Ибо не знал я еще, в каком мире буду жить.
А в вечер появилась Она и окончательно приземлила наши воплощения. Пригасли печальные сути богов, исчезли на время дары прозрения и предугадания… Простой и четкой предстала перед нами земная явь, и проступили детали, и даны были имена всему сущему.
Честное слово, сначала мне боязно было к ней подойти!
Высокая, стройная, с раскосыми глазами азиатской богини и тонкими светлыми длинными волосами — такое вот сочетание! — с удивительно строгими линиями и чертами, она была и казалась недостижимо далекой, как бодисатва, непостижимо холодной, как мрамор…
И посейчас не знаю ее программы, мне она ничего не сказала. Ни словом единым мы не перемолвились! Я только молча наблюдал за ней…
Как оказалось, она прекрасно пела и играла на гитаре, и сразу же стали за ней увиваться поэтишки, сатиры и фавны…
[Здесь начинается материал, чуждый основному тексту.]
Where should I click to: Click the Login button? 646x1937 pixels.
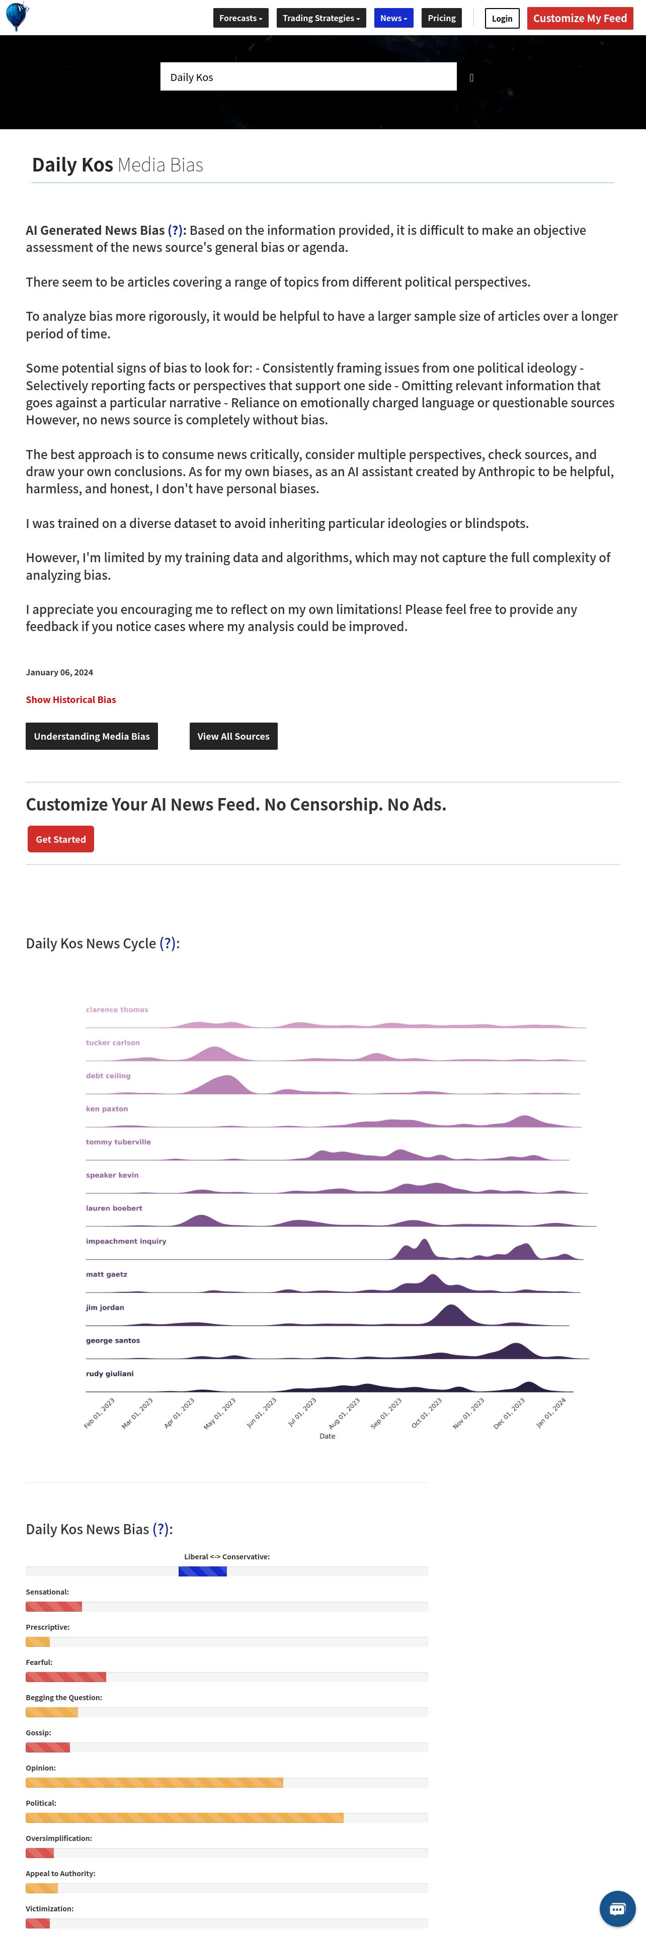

Я-то знал, что рано утром, придя к себе в комнату и смыв с ресниц тушь, она утомленно садится на кровать, вытягивает усталые ноги, поглаживает и растирает пальцы на руках, чтобы унять противную дрожь, и пьет таблетки. Старенький домашний халатик с оторванной пуговицей — пластмассовой, с перламутровым блеском, с четырьмя дырочками и торчащим обрывком разлохмаченной белой нитки — распахивается и обнажает гладкую загорелую кожу, а она не обращает на это внимания.
Не для кого!
Я знал все это, конечно, чисто теоретически. Никогда я не бывал в ее комнате, но не раз наблюдал ранее такие вот метаморфозы с другими, и всегда испытывал при этом острую жалость. Никогда уже женщина с облупившимся носом, слезами, стынущими в глазах, и с ногами, заляпанными грязью и искусанными комарьем, не становилась для меня богиней.